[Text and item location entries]
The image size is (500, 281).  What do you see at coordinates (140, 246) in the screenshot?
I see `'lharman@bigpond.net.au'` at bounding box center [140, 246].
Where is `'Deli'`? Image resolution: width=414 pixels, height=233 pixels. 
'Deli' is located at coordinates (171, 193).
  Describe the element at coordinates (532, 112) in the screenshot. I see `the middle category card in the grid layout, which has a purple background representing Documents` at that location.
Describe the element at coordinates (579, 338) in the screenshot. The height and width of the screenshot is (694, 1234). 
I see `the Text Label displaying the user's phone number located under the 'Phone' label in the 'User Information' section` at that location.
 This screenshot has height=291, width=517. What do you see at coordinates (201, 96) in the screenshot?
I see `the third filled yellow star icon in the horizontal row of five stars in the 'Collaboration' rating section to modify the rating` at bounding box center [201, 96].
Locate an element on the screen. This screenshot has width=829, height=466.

■ Task brief
Copy all of the records above word for word, without changing anything.

■ Answer to this exercise
The image size is (500, 281).  What do you see at coordinates (140, 246) in the screenshot?
I see `'lharman@bigpond.net.au'` at bounding box center [140, 246].
Where is `'Deli'`? Image resolution: width=414 pixels, height=233 pixels. 
'Deli' is located at coordinates (171, 193).
  Describe the element at coordinates (532, 112) in the screenshot. I see `the middle category card in the grid layout, which has a purple background representing Documents` at that location.
Describe the element at coordinates (579, 338) in the screenshot. The height and width of the screenshot is (694, 1234). 
I see `the Text Label displaying the user's phone number located under the 'Phone' label in the 'User Information' section` at that location.
 This screenshot has height=291, width=517. What do you see at coordinates (201, 96) in the screenshot?
I see `the third filled yellow star icon in the horizontal row of five stars in the 'Collaboration' rating section to modify the rating` at bounding box center [201, 96].
Locate an element on the screen. This screenshot has width=829, height=466.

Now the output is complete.